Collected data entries
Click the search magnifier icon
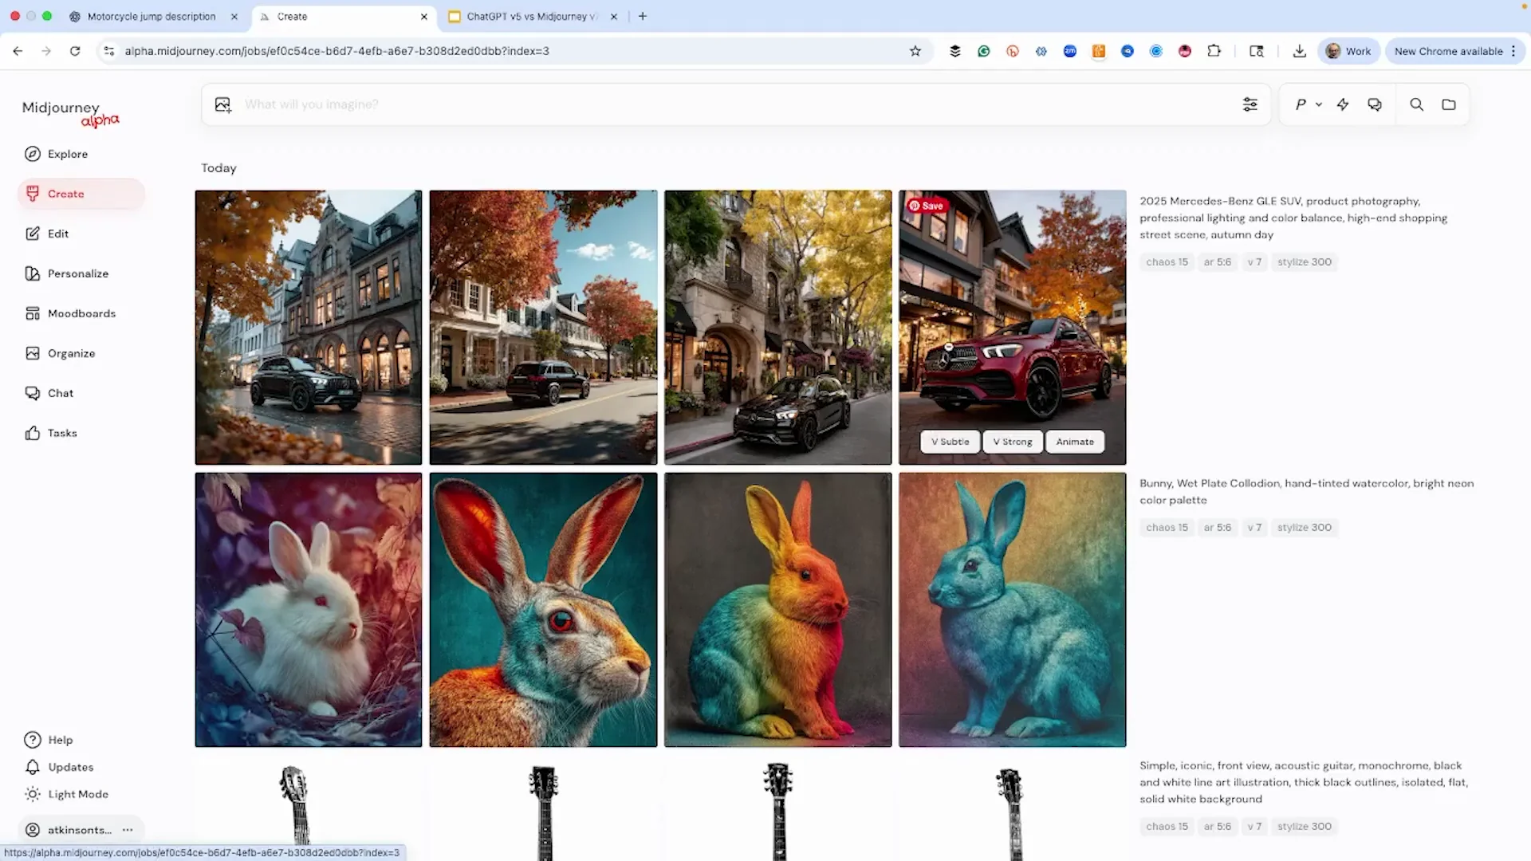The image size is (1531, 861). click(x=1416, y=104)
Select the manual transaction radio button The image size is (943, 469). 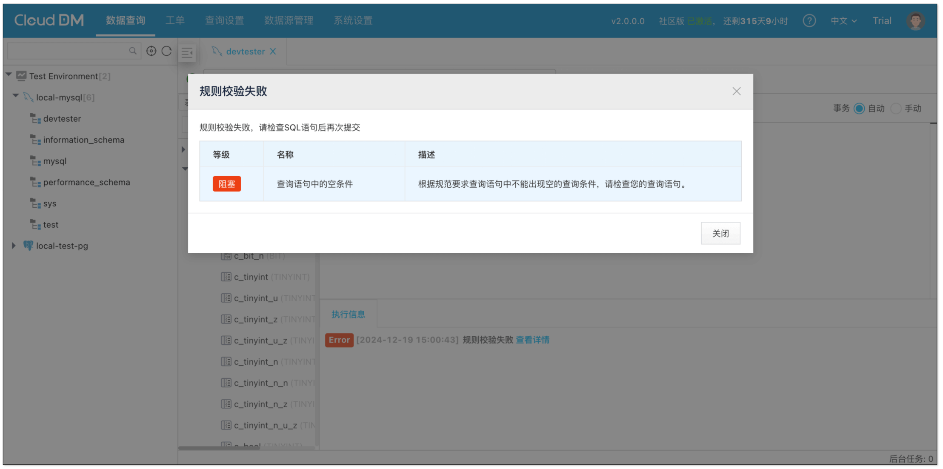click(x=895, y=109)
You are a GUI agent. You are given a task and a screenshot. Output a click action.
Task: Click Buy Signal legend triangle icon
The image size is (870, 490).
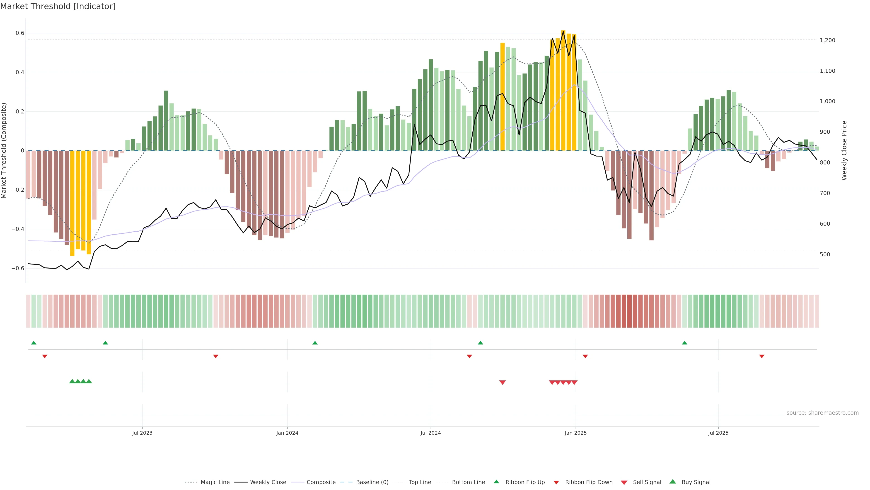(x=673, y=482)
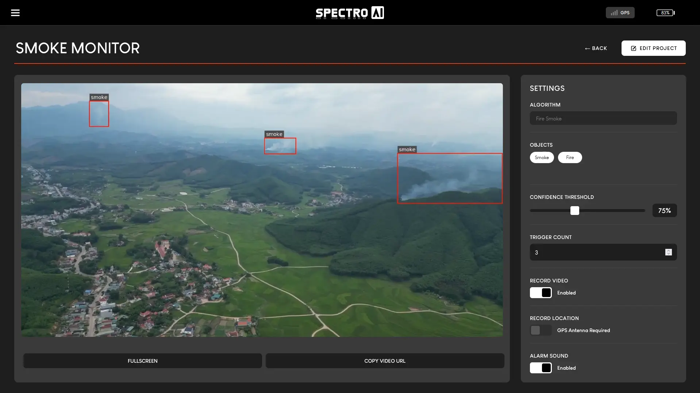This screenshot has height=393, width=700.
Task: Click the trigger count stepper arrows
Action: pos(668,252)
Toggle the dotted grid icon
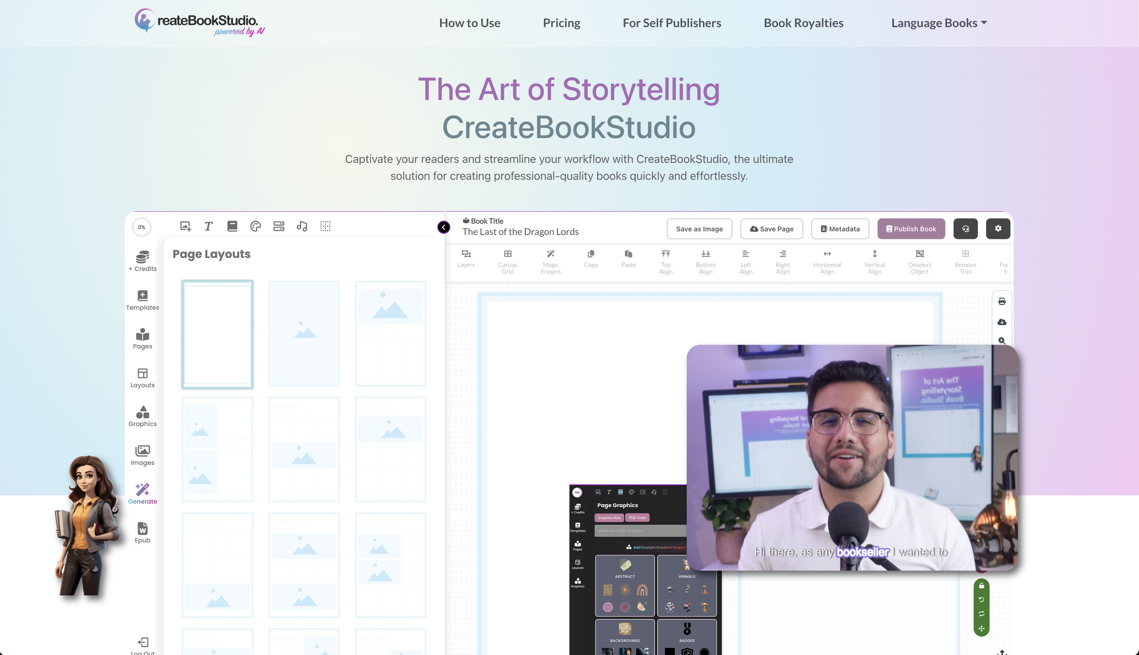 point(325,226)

● **WORK REQUIRED**:
Write out, word for word, the line containing "You are a GUI" and each line after it to the end of the data, and nothing more. Drop the pictures.

● **EXERCISE SOLUTION**:
You are a GUI agent. You are given a task and a screenshot. Output a click action.
Task: Click Buy Signal legend triangle icon
The image size is (870, 490).
(x=673, y=482)
This screenshot has height=393, width=700.
Task: Click the trigger count stepper arrows
Action: pos(668,252)
Toggle the dotted grid icon
 point(325,226)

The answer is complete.